Orquesta filarmónica 5 de mayo invitada para la clausura

Son diez para las siete. A la entrada del auditorio no hay ninguna fila, sólo algunos estudiantes y señores de edad que esperan a alguien en la fría oscuridad de una noche de enero.
Entras al primer piso del auditorio, un poco vacío y con los mejores lugares ya ocupados. Esta noche contamos con la distinguida presencia del rector Luis Ernesto Derbez, acompañado de la vicerrectora Cecilia Anaya y del maestro Fernando Lozano, director de la Orquesta Filarmónica 5 de Mayo –ésta, presente sobre el escenario–.

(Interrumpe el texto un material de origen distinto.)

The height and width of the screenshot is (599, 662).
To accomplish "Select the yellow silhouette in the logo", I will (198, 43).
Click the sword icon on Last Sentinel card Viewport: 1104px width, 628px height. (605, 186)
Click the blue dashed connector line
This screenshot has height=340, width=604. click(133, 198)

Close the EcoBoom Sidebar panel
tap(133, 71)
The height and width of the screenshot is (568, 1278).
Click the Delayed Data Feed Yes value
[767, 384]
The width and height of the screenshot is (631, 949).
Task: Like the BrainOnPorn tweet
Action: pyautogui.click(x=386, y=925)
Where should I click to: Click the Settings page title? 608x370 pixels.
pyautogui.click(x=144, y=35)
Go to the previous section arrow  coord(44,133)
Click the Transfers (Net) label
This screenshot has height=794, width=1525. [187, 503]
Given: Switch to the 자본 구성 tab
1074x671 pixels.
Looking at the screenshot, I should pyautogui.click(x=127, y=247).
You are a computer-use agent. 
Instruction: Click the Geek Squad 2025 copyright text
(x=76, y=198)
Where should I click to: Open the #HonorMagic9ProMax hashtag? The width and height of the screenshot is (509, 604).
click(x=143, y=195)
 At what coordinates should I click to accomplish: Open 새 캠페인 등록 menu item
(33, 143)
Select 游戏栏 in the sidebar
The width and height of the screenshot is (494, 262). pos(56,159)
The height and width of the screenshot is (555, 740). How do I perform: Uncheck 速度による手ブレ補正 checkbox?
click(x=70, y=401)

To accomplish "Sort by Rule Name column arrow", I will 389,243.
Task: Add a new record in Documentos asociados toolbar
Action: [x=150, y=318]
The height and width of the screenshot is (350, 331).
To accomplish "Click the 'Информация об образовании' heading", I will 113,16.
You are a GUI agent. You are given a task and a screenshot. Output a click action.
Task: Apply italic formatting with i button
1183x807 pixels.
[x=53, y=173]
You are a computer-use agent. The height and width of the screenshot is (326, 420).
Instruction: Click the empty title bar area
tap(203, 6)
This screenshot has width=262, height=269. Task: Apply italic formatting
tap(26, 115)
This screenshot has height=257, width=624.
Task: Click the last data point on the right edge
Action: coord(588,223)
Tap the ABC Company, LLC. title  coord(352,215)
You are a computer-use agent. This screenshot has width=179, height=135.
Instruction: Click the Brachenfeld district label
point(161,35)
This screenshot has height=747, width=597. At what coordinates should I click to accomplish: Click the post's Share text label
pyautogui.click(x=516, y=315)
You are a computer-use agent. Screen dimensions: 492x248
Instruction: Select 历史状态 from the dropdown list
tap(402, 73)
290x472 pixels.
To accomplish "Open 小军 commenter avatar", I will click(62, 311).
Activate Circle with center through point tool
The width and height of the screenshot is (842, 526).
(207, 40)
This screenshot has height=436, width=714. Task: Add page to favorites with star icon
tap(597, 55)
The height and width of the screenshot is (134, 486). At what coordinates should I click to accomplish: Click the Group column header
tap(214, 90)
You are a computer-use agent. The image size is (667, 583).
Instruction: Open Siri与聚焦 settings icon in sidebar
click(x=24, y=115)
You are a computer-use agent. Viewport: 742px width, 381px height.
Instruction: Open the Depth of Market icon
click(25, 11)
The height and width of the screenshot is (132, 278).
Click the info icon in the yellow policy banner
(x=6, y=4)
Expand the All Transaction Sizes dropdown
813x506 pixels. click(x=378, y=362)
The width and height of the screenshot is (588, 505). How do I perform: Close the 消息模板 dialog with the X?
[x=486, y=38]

Después de unos minutos de animosa conversación –un poco gritada sobre los músicos ensayando y preparándose –Sergio Castro, director de la orquesta Symphonia, inicia la ceremonia del concierto de clausura para el curso de dirección orquestal, con unas palabras de agradecimiento, presentando a los músicos y finalmente introduciendo al primer director de la amena velada.
Los músicos afinan sus instrumentos y el sonido, seco como un trago de petit sirah, invade la pobre acústica del recinto con cien butacas ocupadas.
El desfile de directores comienza con un joven de apariencia nerviosa quien, al comenzar la pieza, transforma en una expresión dura como tallada en piedra salvo por una pequeña mueca que hace torciendo la boca ocasionalmente. Su sello personal de director.
Luego, un músico de la misma orquesta. Un alto y delgado violinista cuyo sello particular es rebotar sobre sus rodillas, al mismo tiempo que acentúa con los hombros. Con él, la orquesta suena algo atropellada, como si te encontraras en medio del tráfico matutino.
Después, un robusto director con frac de cola, da pequeños pasos como de vals sobre el atrio, mientras hace una especie de reverencia al dirigirse a las secciones de la orquesta con una pieza que te recuerda a la música que tocaba tu abuelita en su tornamesa.
Para continuar, una sinfonía de Sibelius bajo la batuta de dos contrastantes directoras; las primeras mujeres que ves dirigir una orquesta. La primera, una cubana vestida con un traje blanco, mueve sus manos de bailarina como acariciando el viento. La segunda, una jalisciense vestida con una blusa negra larga como cola de frac, dirige con mirada tan firme como sus brazos y acentúa la cabeza con la misma dureza.
Y finalmente, escuchamos «Cuadros de una exposición», de Modest Mussorgsky, a cargo de tres mozos directores provenientes del Distrito Federal y de Oaxaca quienes, a pesar de su juventud, demuestran seguridad y fuerza no solamente en los movimientos de la batuta sino en su mirada fuerte frente a los músicos e incluso en la osadía de uno de ellos al dirigir solamente con las manos.